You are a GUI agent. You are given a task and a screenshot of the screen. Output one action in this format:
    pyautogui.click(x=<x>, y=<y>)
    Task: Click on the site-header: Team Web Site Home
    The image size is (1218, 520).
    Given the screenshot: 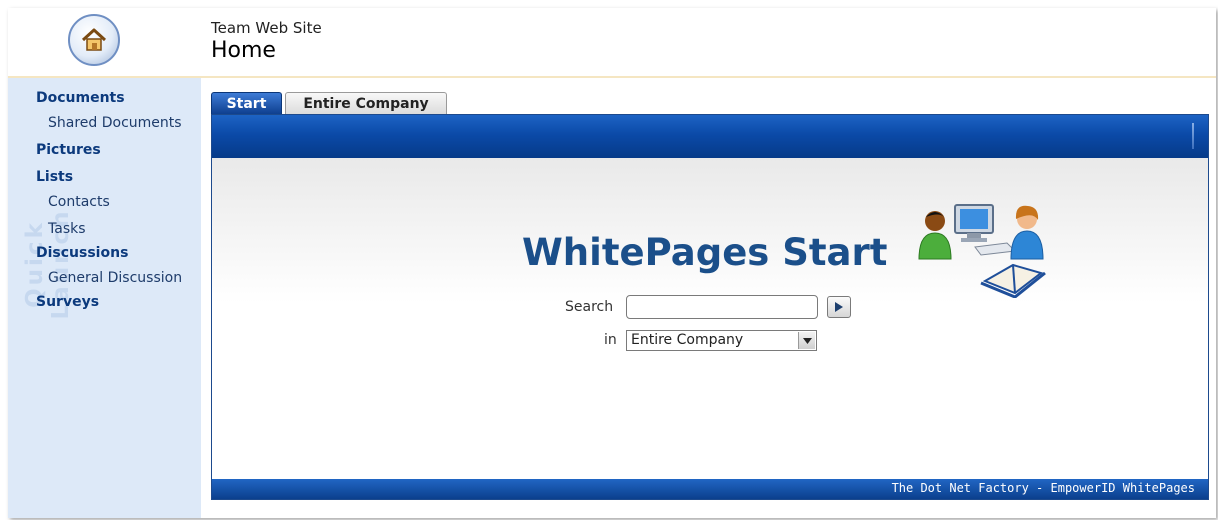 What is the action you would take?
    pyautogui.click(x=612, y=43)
=====
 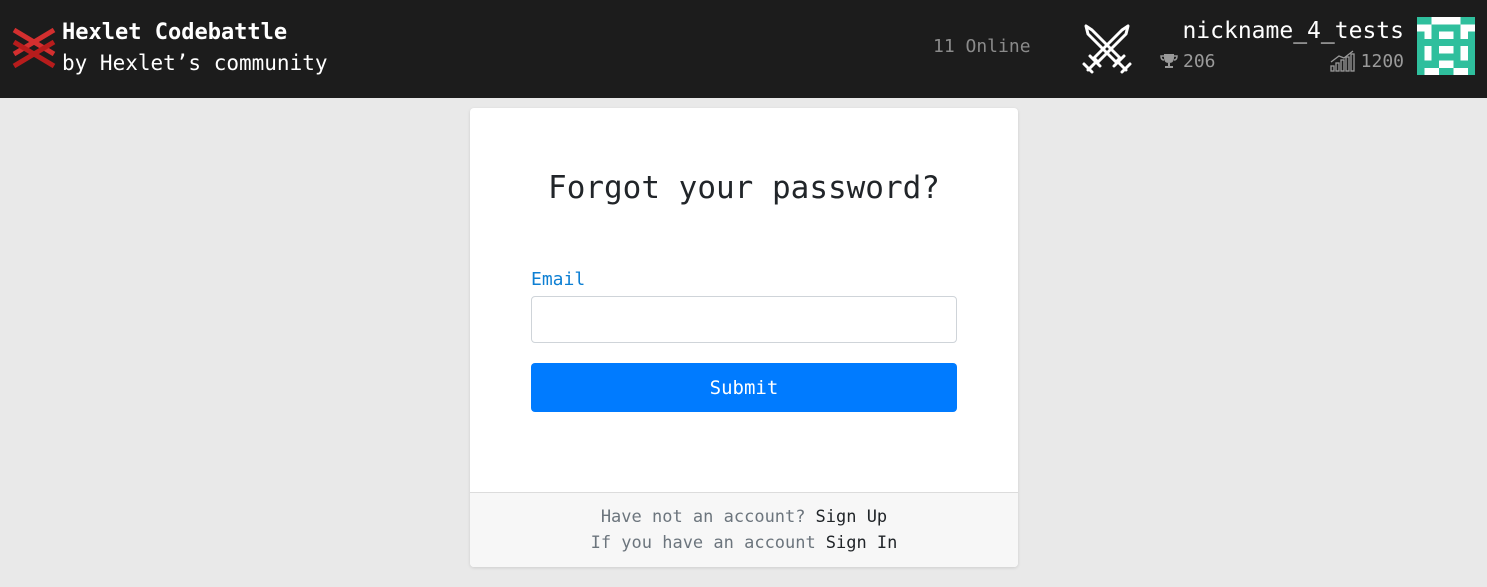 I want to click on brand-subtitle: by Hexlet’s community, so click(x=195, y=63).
=====
#### YOUR ASSIGNMENT:
Recast the lines of the records between the line holding "You are a GUI" and the line holding "The image size is (1218, 520).", inclusive, as a JSON list of strings with one string per line and blank lines omitted.

#### TASK RESULT:
[
  "You are a GUI agent. You are given a task and a screenshot of the screen. Output one action in this format:",
  "    pyautogui.click(x=<x>, y=<y>)",
  "    Task: Click on the site-header: Team Web Site Home",
  "    The image size is (1218, 520)."
]